WHAT THIS TASK INVOLVES: Every record must be repeated exactly; omit any pictures they contain.

EXCERPTED DATA:
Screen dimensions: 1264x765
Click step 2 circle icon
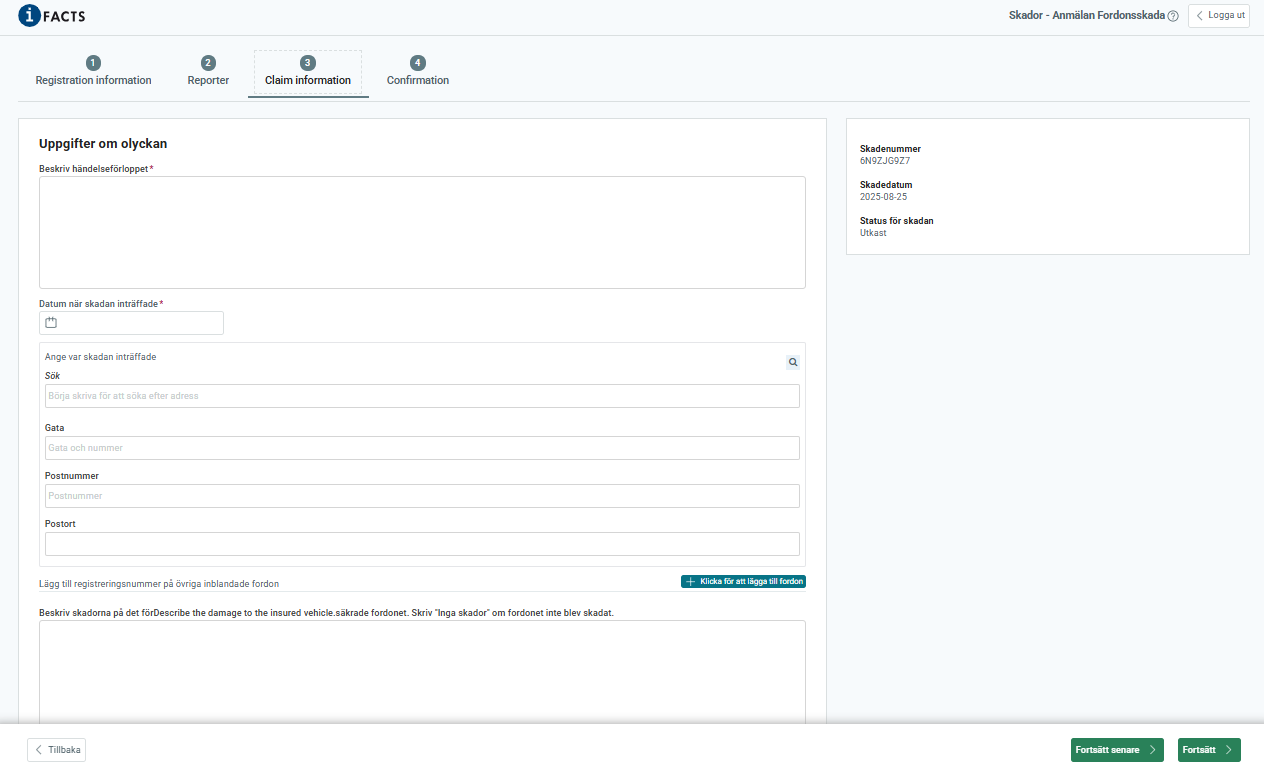pos(208,63)
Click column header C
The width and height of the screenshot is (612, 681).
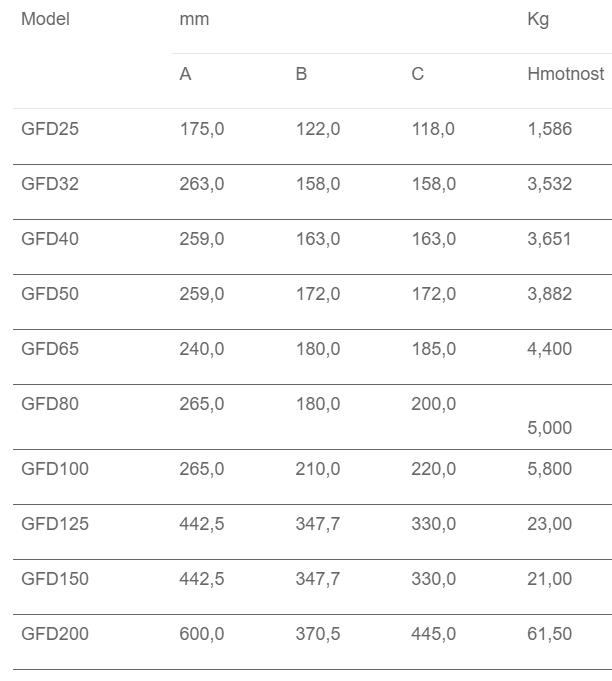417,74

EXPECTED OUTPUT:
Screen dimensions: 1264x765
Click step 2 circle icon
pos(208,63)
Click column header C
The width and height of the screenshot is (612, 681).
417,74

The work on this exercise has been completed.